Crohn's Disease Patients in Remission Display an Enhanced Intestinal IgM⁺ B Cell Count in Concert with a Strong Activation of the Intestinal Complement System.

Cells (2019-01-24)
Sophie Preisker, Ann-Kathrin Brethack, Arne Bokemeyer, Dominik Bettenworth, Christian Sina, Stefanie Derer
초록

Inflammatory bowel disease (IBD) is an umbrella term that comprises Crohn's disease (CD) and ulcerative colitis (UC). Both entities are characterized by a disturbed mucosal immune response and an imbalance of intestinal microbiota composition.
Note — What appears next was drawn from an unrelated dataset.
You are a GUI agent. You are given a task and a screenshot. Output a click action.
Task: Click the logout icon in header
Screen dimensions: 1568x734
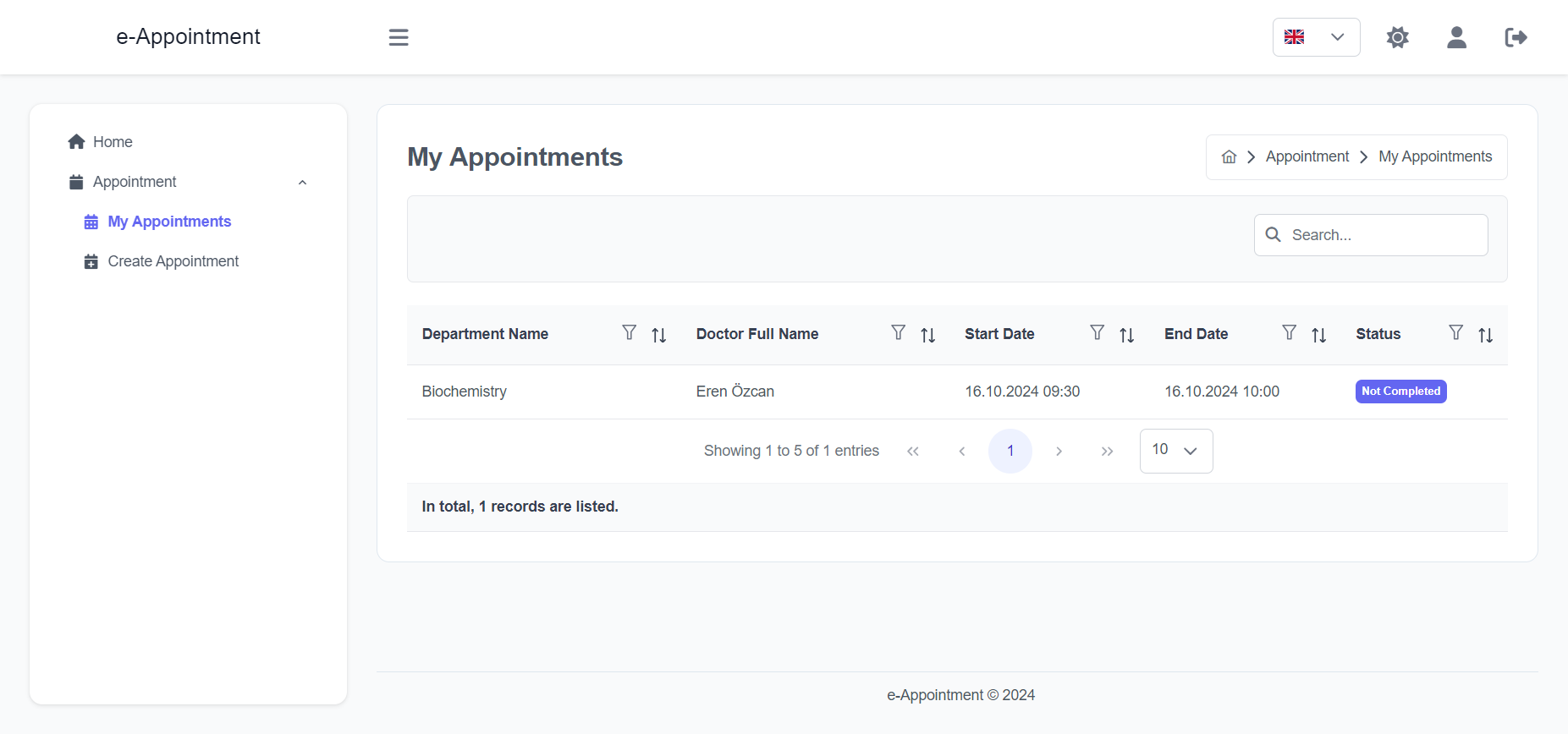(x=1516, y=37)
The complement system (C) plays a critical role in the detection, and clearance of bacteria and dysregulation of single complement components has been linked to IBD. Here, we asked if the C contributes to distinct subtypes of inflammation observed in CD and UC. We performed systematical expression analyses of the intestinal C in IBD patients and controls. Immunohistochemistry or immunoblot experiments were performed to verify qPCR data. Activity of the three activation pathways of C was studied in sera samples. In CD patients a strong upregulation of the C was observed enabling the definition of unique expression patterns being associated either with remission or active disease. These data were reflected by an enhanced C activation in sera and fecal samples. An excessive mucosal presence of immunoglobulin M (IgM) and CR2/CD21 positive B cells in concert with decreased fecal IgA level was identified in CD patients in remission. These findings point to an exacerbated induction of the intestinal C that may potentially be involved in the etiology of CD.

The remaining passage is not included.